5. INGLOURIOUS BASTERDS (2009)
Quentin Tarantino’s revisionist take on World War II is pure fantasy, with a group of Allied mercenaries tasked with cutting down Hitler while a Jewish cinema owner plots her own revenge. Historical accuracy is not in play, but Tarantino’s rich dialogue and knack for staging almost unbearably intense scenes has never been better.
6. NIGHTCRAWLER (2014)
A gaunt Jake Gyllenhaal stalks the Los Angeles streets searching for a story that will help his career as a news videographer take off. When he doesn’t find what he needs, he becomes less of an observer and more of an orchestrator. It's a great thriller, and an even better indoctrination of an inability of our ever-present cameras to turn away from a scene.
7. SUNSET BOULEVARD (1950)
Time hasn't dulled the edge of this Billy Wilder classic about a past-prime star Norma Desmond (Gloria Swanson), who pulls a hapless screenwriter (William Holden) into her orbit.

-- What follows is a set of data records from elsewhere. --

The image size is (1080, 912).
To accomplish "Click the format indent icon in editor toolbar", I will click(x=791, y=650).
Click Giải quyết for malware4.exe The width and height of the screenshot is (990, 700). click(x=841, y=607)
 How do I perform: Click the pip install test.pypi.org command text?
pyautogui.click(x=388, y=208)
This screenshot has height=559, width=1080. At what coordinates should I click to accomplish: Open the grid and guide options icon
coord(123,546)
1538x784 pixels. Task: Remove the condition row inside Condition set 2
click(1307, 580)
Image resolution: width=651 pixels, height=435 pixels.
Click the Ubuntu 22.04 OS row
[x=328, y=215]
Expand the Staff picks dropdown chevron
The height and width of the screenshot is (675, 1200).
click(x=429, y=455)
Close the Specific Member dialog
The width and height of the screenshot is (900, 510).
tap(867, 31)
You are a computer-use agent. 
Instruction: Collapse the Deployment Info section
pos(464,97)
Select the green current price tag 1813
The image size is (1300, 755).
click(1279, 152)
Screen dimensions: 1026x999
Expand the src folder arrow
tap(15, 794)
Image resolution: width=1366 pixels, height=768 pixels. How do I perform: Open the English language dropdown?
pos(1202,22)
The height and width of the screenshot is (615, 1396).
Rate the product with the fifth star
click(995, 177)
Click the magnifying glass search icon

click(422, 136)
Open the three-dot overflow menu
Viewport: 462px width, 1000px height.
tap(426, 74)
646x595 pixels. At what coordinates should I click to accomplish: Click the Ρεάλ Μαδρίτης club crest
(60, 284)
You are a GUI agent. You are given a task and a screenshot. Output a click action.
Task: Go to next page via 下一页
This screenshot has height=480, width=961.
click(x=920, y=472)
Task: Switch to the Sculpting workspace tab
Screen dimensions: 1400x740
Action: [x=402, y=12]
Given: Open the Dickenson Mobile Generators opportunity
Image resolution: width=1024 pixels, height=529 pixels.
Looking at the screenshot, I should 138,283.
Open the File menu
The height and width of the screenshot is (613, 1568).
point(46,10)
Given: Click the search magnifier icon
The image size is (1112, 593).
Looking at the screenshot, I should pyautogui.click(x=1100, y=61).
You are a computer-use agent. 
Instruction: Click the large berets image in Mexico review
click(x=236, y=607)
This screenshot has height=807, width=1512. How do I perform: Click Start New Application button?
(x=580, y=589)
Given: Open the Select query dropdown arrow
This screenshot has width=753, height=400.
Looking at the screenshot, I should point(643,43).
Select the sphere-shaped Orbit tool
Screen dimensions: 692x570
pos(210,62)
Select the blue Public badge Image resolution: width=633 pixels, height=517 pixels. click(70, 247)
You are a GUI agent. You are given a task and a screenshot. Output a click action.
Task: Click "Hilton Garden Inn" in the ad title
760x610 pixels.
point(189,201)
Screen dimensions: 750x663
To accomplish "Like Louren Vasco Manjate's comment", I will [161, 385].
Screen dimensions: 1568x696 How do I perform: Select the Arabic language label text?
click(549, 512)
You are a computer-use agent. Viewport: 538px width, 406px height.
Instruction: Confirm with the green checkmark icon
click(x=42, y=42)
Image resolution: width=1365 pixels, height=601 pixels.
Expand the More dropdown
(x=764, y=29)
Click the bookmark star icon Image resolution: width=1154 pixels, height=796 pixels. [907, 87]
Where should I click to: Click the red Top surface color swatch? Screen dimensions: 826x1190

8. NO COUNTRY FOR OLD MEN (2007)
If there’s one thing crime fiction can teach us, it’s that if you find a bag of money near a pile of dead bodies it's best to leave it alone. It’s a lesson ignored by Josh Brolin, who takes off with a satchel full of dough and winds up in the crosshairs of Anton Chigurh (Javier Bardem), who stalks the frame like a horror movie villain. The movie won four Oscars, including one for Bardem (as Best Supporting Actor), Best Movie, and Best Adapted Screenplay for the Coen brothers.
9. OLDBOY (2003)
Brolin had less success starring in Spike Lee's American remake of this Korean thriller: Stick with the original, a strange and compelling tale of a man (Choi Min-sik) locked in a room for 15 years without explanation. When he’s finally released, he pursues the identity of his captor and finds a motivation that he would have been much, much better off not knowing.
10. ZODIAC (2007)
David Fincher did himself few favors in choosing to revisit the serial killer genre and inviting comparisons to 1995’s Se7en. Viewers who can free themselves of those expectations will find a meticulous take on the infamous Zodiac Killer murders of the 1960s, with great performances from Robert Downey Jr. as a newsman burdened by booze and Mark Ruffalo as a cop burdened by an inability to corner a psychopath that has the entire city of San Francisco under his thumb.